--- Supplied records Enclosed Below ---
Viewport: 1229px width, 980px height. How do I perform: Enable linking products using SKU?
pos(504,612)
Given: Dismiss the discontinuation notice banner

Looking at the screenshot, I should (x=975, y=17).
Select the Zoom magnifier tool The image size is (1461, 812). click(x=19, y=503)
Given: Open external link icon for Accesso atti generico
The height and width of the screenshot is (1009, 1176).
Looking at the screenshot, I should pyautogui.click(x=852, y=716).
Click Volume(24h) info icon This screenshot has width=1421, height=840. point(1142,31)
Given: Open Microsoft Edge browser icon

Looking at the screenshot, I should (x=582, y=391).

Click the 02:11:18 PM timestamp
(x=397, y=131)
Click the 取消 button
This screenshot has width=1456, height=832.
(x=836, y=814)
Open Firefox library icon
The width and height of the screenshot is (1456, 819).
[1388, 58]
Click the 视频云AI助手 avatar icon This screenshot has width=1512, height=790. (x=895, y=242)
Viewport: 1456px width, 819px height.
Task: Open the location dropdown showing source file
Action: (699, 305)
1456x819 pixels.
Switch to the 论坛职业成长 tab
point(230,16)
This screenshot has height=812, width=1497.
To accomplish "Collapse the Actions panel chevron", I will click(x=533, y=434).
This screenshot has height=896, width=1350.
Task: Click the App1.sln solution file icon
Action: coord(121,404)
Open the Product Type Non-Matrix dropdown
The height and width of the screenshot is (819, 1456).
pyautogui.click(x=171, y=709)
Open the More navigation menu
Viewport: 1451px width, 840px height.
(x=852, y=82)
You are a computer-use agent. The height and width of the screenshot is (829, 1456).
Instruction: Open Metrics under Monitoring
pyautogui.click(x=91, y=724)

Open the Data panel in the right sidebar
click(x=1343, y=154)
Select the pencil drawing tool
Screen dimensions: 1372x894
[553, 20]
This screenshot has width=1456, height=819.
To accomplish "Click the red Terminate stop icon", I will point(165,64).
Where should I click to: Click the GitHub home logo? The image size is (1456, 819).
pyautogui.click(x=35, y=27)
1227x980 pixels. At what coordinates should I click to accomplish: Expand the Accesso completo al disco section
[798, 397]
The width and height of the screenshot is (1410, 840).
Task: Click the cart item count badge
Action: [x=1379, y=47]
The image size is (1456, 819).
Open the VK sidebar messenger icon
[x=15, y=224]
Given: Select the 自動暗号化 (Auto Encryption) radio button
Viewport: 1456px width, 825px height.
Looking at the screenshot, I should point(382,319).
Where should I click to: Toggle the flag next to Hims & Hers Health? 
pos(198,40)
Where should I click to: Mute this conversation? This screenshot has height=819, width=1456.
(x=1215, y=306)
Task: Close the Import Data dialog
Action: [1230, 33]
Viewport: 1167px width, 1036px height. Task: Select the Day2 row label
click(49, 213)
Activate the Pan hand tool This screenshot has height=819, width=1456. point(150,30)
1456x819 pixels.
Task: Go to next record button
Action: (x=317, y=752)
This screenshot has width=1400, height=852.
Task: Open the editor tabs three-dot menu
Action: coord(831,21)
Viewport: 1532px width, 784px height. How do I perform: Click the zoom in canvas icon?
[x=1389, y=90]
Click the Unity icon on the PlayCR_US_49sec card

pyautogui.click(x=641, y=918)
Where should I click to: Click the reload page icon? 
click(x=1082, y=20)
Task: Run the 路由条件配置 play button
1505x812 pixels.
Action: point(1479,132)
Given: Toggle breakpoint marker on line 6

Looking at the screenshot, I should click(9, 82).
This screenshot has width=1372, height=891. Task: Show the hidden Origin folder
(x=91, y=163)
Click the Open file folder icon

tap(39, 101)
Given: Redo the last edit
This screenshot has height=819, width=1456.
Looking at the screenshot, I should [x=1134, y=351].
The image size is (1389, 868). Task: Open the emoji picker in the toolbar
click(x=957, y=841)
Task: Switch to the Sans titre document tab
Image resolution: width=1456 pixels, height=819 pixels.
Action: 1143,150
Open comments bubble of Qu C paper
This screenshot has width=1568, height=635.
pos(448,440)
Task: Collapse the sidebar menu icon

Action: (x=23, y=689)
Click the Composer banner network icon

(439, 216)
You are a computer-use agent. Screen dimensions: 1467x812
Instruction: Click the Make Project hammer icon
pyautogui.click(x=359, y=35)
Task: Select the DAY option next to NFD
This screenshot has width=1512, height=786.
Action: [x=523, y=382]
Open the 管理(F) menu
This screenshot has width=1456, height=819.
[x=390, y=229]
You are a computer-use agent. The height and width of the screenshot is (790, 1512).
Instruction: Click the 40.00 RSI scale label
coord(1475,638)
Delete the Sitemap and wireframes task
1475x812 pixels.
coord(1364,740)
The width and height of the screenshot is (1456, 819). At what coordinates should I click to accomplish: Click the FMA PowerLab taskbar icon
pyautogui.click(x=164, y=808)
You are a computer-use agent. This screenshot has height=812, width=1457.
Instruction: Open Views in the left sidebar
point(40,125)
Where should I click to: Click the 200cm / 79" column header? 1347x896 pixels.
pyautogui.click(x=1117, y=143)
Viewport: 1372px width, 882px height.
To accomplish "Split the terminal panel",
--- End of Enclosed Supplied records ---
- [Instructions to follow]:
Write out the data a second time, exactly the same.

- [Answer below]:
Viewport: 1229px width, 980px height. How do I perform: Enable linking products using SKU?
pos(504,612)
Given: Dismiss the discontinuation notice banner

Looking at the screenshot, I should (x=975, y=17).
Select the Zoom magnifier tool The image size is (1461, 812). click(x=19, y=503)
Given: Open external link icon for Accesso atti generico
The height and width of the screenshot is (1009, 1176).
Looking at the screenshot, I should pyautogui.click(x=852, y=716).
Click Volume(24h) info icon This screenshot has width=1421, height=840. point(1142,31)
Given: Open Microsoft Edge browser icon

Looking at the screenshot, I should (x=582, y=391).

Click the 02:11:18 PM timestamp
(x=397, y=131)
Click the 取消 button
This screenshot has width=1456, height=832.
(x=836, y=814)
Open Firefox library icon
The width and height of the screenshot is (1456, 819).
[1388, 58]
Click the 视频云AI助手 avatar icon This screenshot has width=1512, height=790. (x=895, y=242)
Viewport: 1456px width, 819px height.
Task: Open the location dropdown showing source file
Action: (699, 305)
1456x819 pixels.
Switch to the 论坛职业成长 tab
point(230,16)
This screenshot has height=812, width=1497.
To accomplish "Collapse the Actions panel chevron", I will click(x=533, y=434).
This screenshot has height=896, width=1350.
Task: Click the App1.sln solution file icon
Action: coord(121,404)
Open the Product Type Non-Matrix dropdown
The height and width of the screenshot is (819, 1456).
pyautogui.click(x=171, y=709)
Open the More navigation menu
Viewport: 1451px width, 840px height.
(x=852, y=82)
You are a computer-use agent. The height and width of the screenshot is (829, 1456).
Instruction: Open Metrics under Monitoring
pyautogui.click(x=91, y=724)

Open the Data panel in the right sidebar
click(x=1343, y=154)
Select the pencil drawing tool
Screen dimensions: 1372x894
[553, 20]
This screenshot has width=1456, height=819.
To accomplish "Click the red Terminate stop icon", I will point(165,64).
Where should I click to: Click the GitHub home logo? The image size is (1456, 819).
pyautogui.click(x=35, y=27)
1227x980 pixels. At what coordinates should I click to accomplish: Expand the Accesso completo al disco section
[798, 397]
The width and height of the screenshot is (1410, 840).
Task: Click the cart item count badge
Action: [x=1379, y=47]
The image size is (1456, 819).
Open the VK sidebar messenger icon
[x=15, y=224]
Given: Select the 自動暗号化 (Auto Encryption) radio button
Viewport: 1456px width, 825px height.
Looking at the screenshot, I should point(382,319).
Where should I click to: Toggle the flag next to Hims & Hers Health? 
pos(198,40)
Where should I click to: Mute this conversation? This screenshot has height=819, width=1456.
(x=1215, y=306)
Task: Close the Import Data dialog
Action: [1230, 33]
Viewport: 1167px width, 1036px height. Task: Select the Day2 row label
click(49, 213)
Activate the Pan hand tool This screenshot has height=819, width=1456. point(150,30)
1456x819 pixels.
Task: Go to next record button
Action: (x=317, y=752)
This screenshot has width=1400, height=852.
Task: Open the editor tabs three-dot menu
Action: coord(831,21)
Viewport: 1532px width, 784px height. How do I perform: Click the zoom in canvas icon?
[x=1389, y=90]
Click the Unity icon on the PlayCR_US_49sec card

pyautogui.click(x=641, y=918)
Where should I click to: Click the reload page icon? 
click(x=1082, y=20)
Task: Run the 路由条件配置 play button
1505x812 pixels.
Action: point(1479,132)
Given: Toggle breakpoint marker on line 6

Looking at the screenshot, I should click(9, 82).
This screenshot has width=1372, height=891. Task: Show the hidden Origin folder
(x=91, y=163)
Click the Open file folder icon

tap(39, 101)
Given: Redo the last edit
This screenshot has height=819, width=1456.
Looking at the screenshot, I should [x=1134, y=351].
The image size is (1389, 868). Task: Open the emoji picker in the toolbar
click(x=957, y=841)
Task: Switch to the Sans titre document tab
Image resolution: width=1456 pixels, height=819 pixels.
Action: 1143,150
Open comments bubble of Qu C paper
This screenshot has width=1568, height=635.
pos(448,440)
Task: Collapse the sidebar menu icon

Action: (x=23, y=689)
Click the Composer banner network icon

(439, 216)
You are a computer-use agent. Screen dimensions: 1467x812
Instruction: Click the Make Project hammer icon
pyautogui.click(x=359, y=35)
Task: Select the DAY option next to NFD
This screenshot has width=1512, height=786.
Action: [x=523, y=382]
Open the 管理(F) menu
This screenshot has width=1456, height=819.
[x=390, y=229]
You are a computer-use agent. The height and width of the screenshot is (790, 1512).
Instruction: Click the 40.00 RSI scale label
coord(1475,638)
Delete the Sitemap and wireframes task
1475x812 pixels.
coord(1364,740)
The width and height of the screenshot is (1456, 819). At what coordinates should I click to accomplish: Click the FMA PowerLab taskbar icon
pyautogui.click(x=164, y=808)
You are a computer-use agent. This screenshot has height=812, width=1457.
Instruction: Open Views in the left sidebar
point(40,125)
Where should I click to: Click the 200cm / 79" column header? 1347x896 pixels.
pyautogui.click(x=1117, y=143)
Viewport: 1372px width, 882px height.
To accomplish "Split the terminal panel",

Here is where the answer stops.